Activity: Leaving the images out, output each entry below exactly.

[Stored records]
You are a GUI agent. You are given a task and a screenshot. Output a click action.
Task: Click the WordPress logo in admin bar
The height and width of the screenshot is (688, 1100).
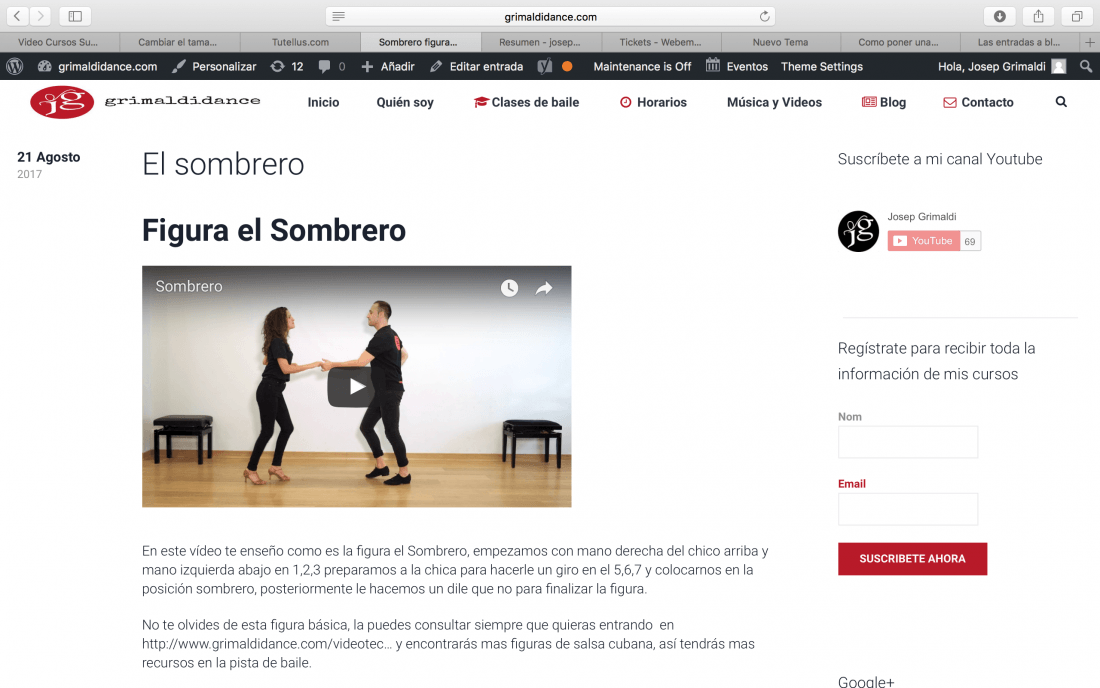pyautogui.click(x=15, y=67)
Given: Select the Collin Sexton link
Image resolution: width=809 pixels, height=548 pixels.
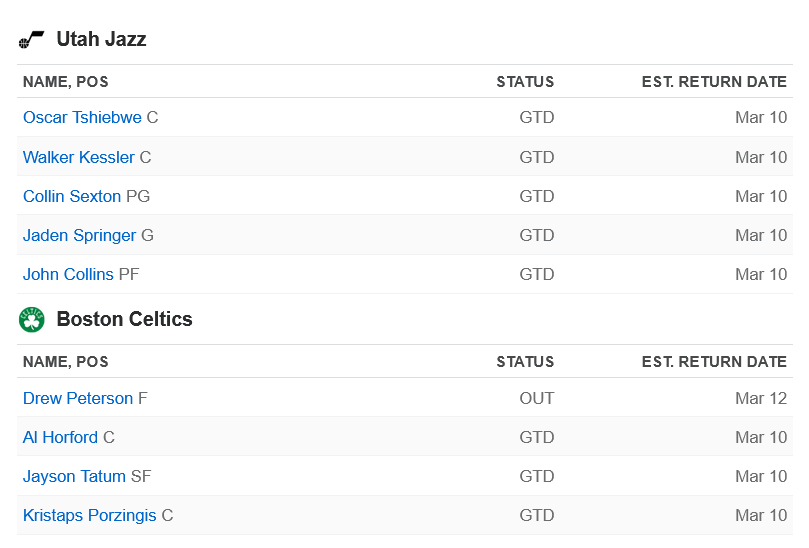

Reply:
You are a GUI agent. You are given a task and a screenshot. Output a click action.
Task: Click the WordPress logo in admin bar
The height and width of the screenshot is (688, 1100).
pyautogui.click(x=15, y=67)
Given: Select the Collin Sexton link
Image resolution: width=809 pixels, height=548 pixels.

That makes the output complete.